For a good long time IG was the only place I could reliably see actual user-generated content. Moreover it was actual friend-generated content, and mostly they posted their actual (best, happy) lives.

With culling of the slideshow preachers, the media re-grammers, and the vacuous influencers, an honest social media experience can still be enjoyed-ish. But ads and re-designs will continue to chip away at the creative sharing and interactions that used to be the core UX until it's fully unusable for its original purpose.

Instagram now wants you to watch and scroll, not capture and share. Soon I'll need to take my creative sharing elsewhere, but where?

6 comments

As a counter-point, IG recently made it much easier to upload content directly from a desktop operating system. It finally added a button for users upload posts from a web browser from a desktop OS (before, you had to switch the browser's user agent to identify as a mobile device, then refresh).

But separately, if professional brands really do take over IG over user-generated content between friends, the runner-up is Pinterest. A February 2021 study of social media usage shows that Instagram usage among US adults is 40% [0], with Pinterest at 31% usage. Beyond Pinterest, the runner-ups for (high-quality, artistic) creative content are platforms like Adobe's Behance or Dribbble, but the users for these are primarily creative professionals.

For user-generated content between friends (day-to-day stuff), Snapchat isn't a bad replacement (25% usage, according to the same survey). I would guess that most content remains user-generated (via photos that delete themselves sent to other friends). I would also guess it's less less harmful to mental health for certain groups, as it doesn't feature Likes or Comments.

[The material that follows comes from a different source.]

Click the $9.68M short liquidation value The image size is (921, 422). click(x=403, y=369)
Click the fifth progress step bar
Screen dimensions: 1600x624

To be totally honest, though, I wouldn't regret the loss of user-generated social media content. Exchanging messages, having video calls, and seeing people in-person feels a lot more enjoyable and helpful for strengthening relationships.

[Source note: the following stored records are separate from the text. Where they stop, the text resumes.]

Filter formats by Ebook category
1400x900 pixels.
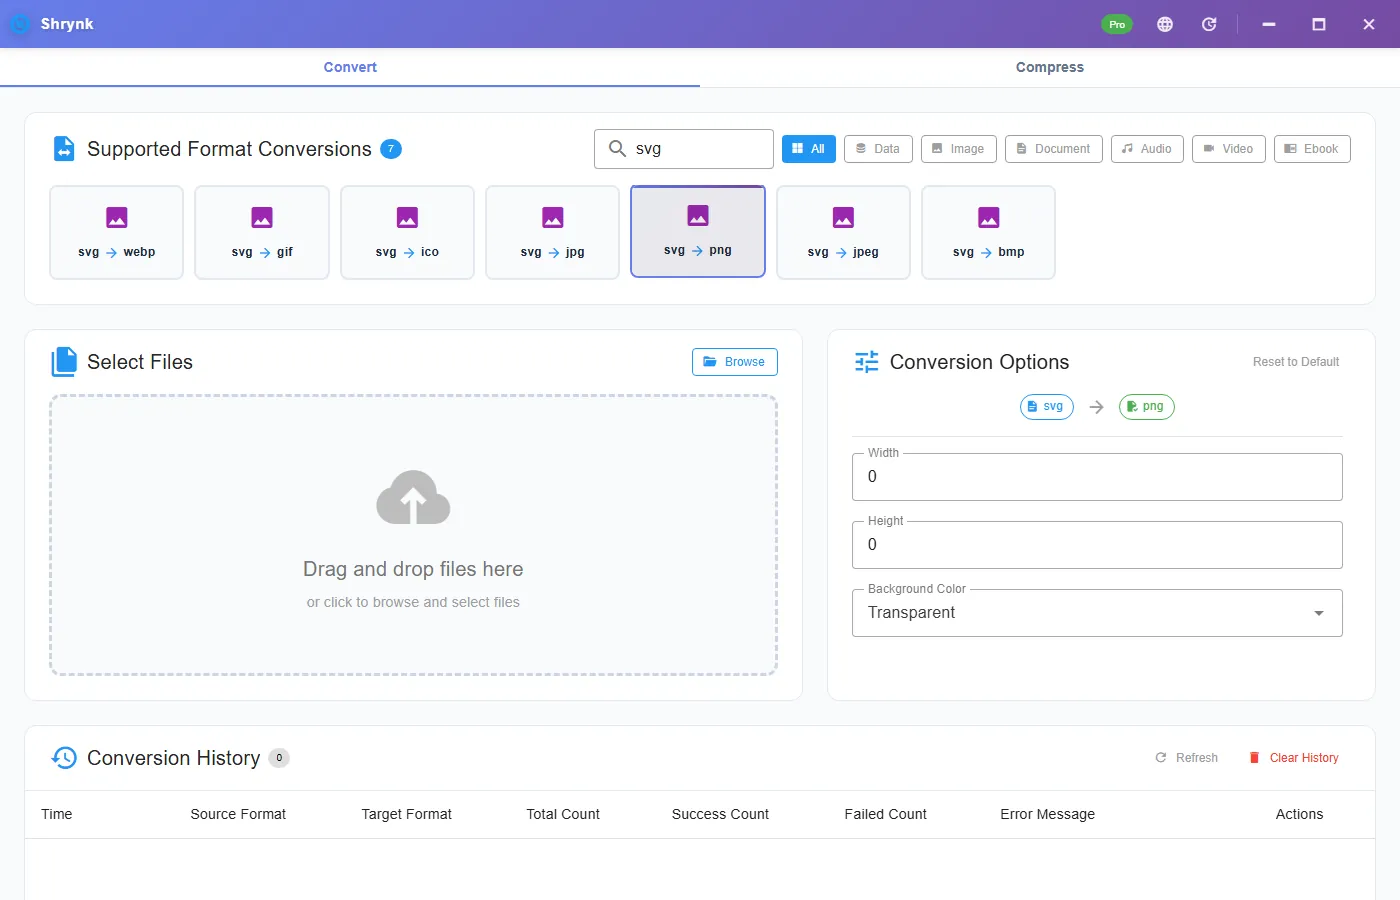1312,149
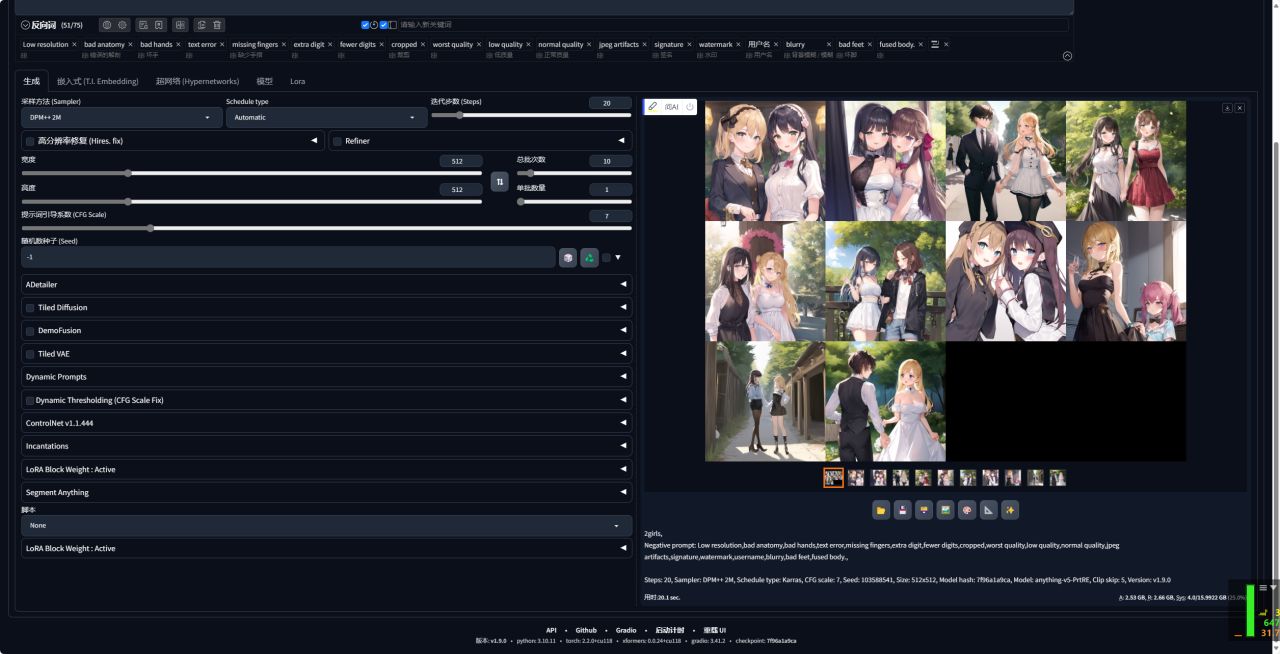Screen dimensions: 1280x654
Task: Click the API link in footer
Action: 551,630
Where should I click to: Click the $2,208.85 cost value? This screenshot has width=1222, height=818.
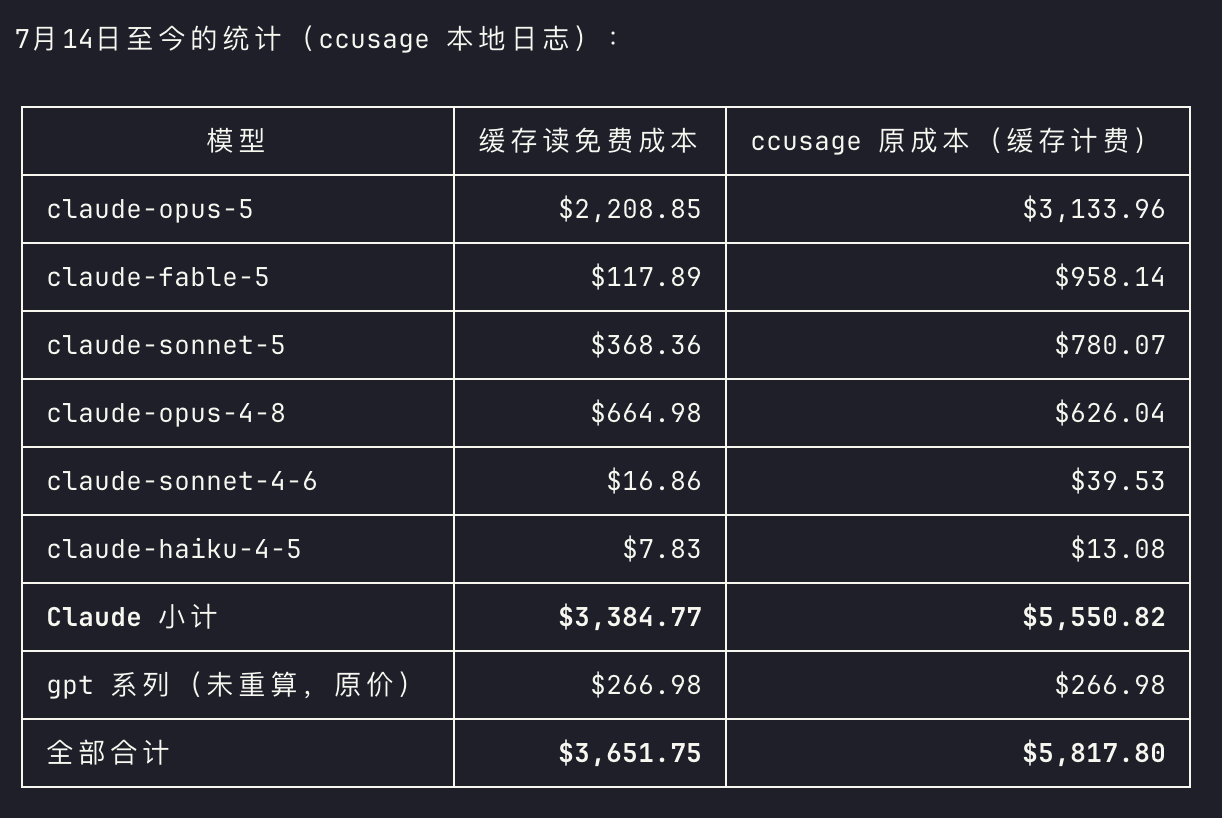(630, 209)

[0] https://www.pewresearch.org/internet/fact-sheet/social-media...

VSCO also doesn't have likes, wonder how that network's been faring.
On Instagram, I've seen VSCO links as the "link in bio" (the url in the user's profile) for a few acquaintances I follow. Baader-Meinhoff phenomenon [0] at play; I believed I never heard of VSCO before, but just saw a link in bio, and remembered a couple other appearances.

[0] https://en.wikipedia.org/wiki/Frequency_illusion

If you were younger, you would've heard of VSCO users because they want to save the turtles (sksksksk).

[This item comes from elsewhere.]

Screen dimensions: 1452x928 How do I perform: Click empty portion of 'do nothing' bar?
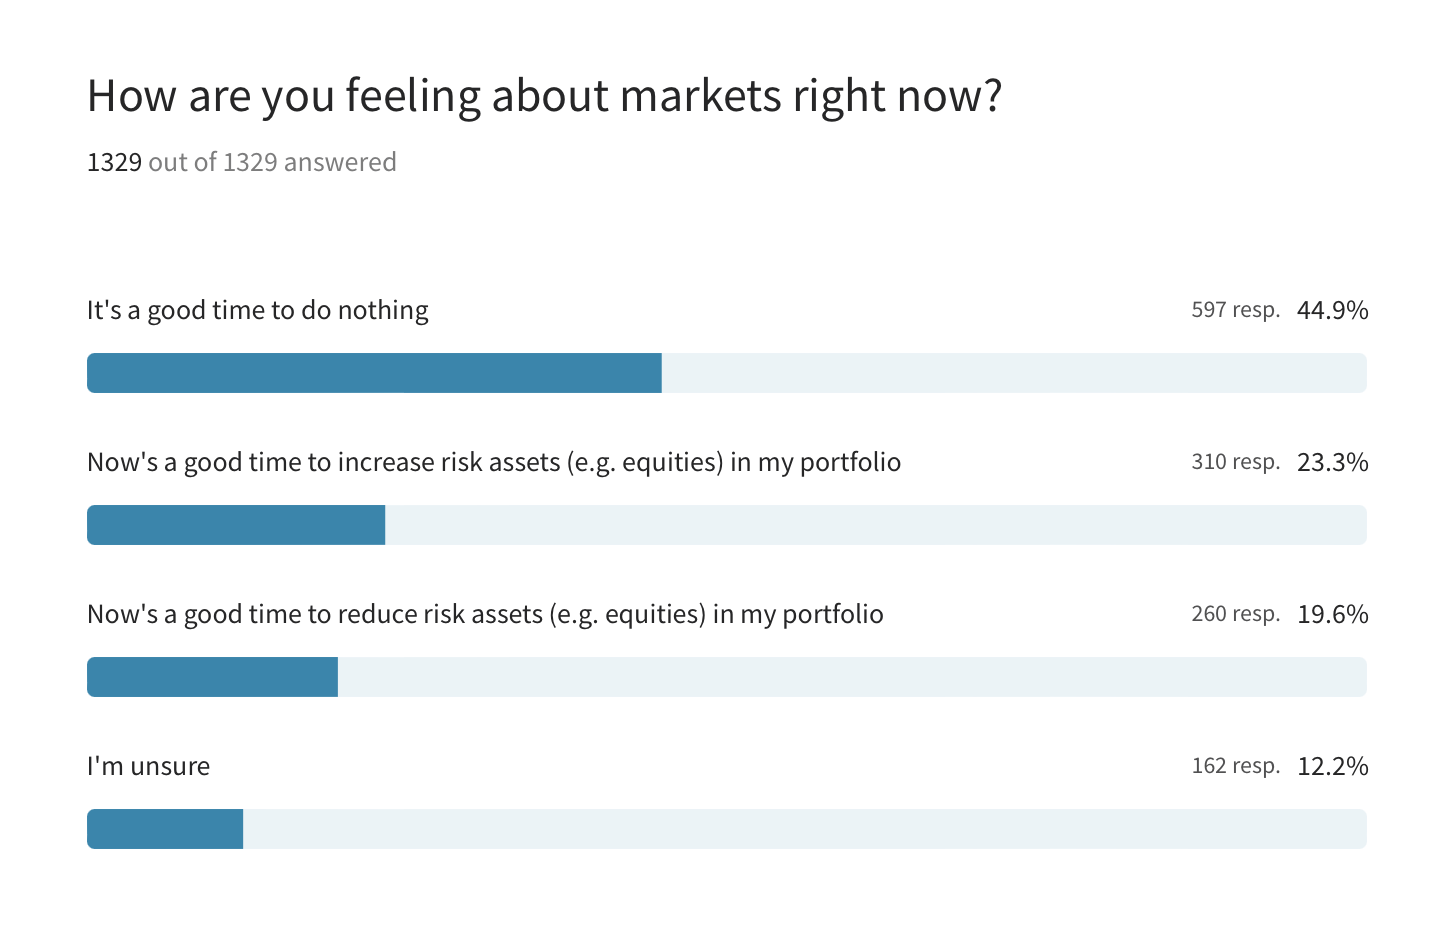coord(1013,373)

That or you'd remember it as the other photo filter app in 2011.

I got rid of my account and started a blog instead. Much more fun to learn about Jekyll, CSS, and improve my long form writing skills anyway. There's federated blog networks like Micro.blog out there, but personally I've just backpedaled to good old RSS myself. If a blog provides it, it's a strong sign they're producing content from a passionate place, rather than trying to collect email addresses and followers for monetization.

Chronological, completely distributed... it feels a bit like rediscovering ancient technology in some science fiction or fantasy universe. "An elegant weapon, for a more civilized age."

TikTok probably. Everyone is saying they're really prioritizing creation tools in-app.

Once upon a time, youtube did the same until it got enough (semi professional) content creators.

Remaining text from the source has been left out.